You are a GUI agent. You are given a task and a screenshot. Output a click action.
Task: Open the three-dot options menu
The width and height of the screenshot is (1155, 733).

==

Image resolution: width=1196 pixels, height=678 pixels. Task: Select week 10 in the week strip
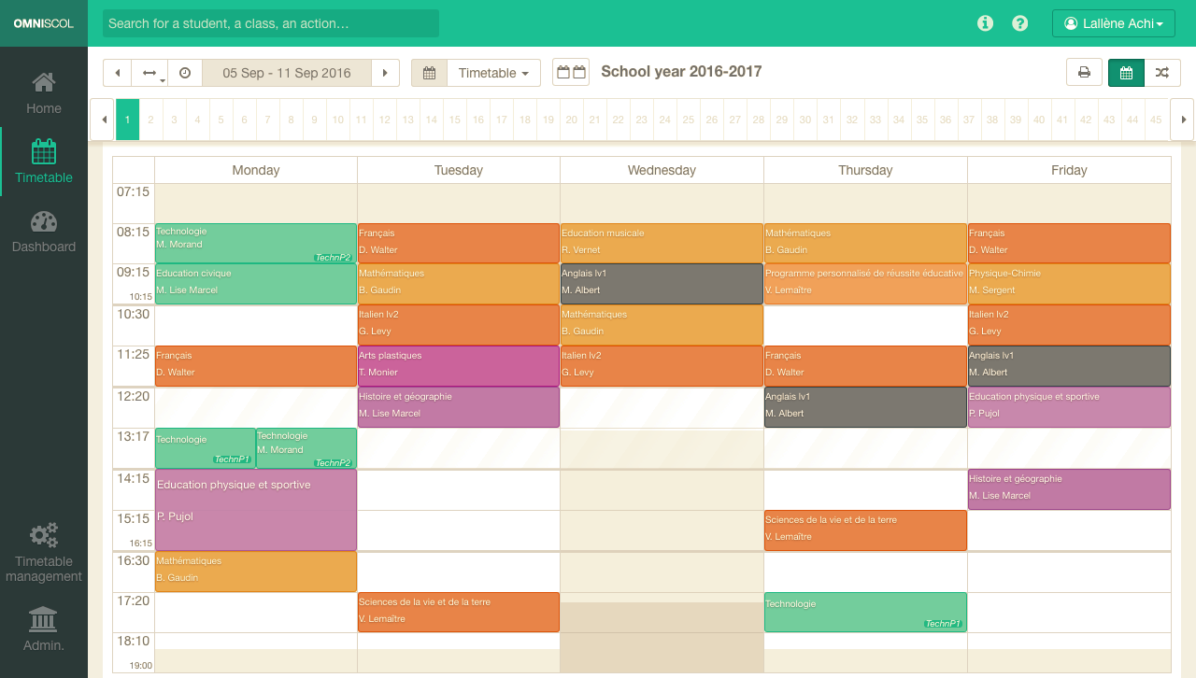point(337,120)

◆ Task
Answer with the count alone: how many lines in the data above have "screenshot" in them?

◆ Answer box
2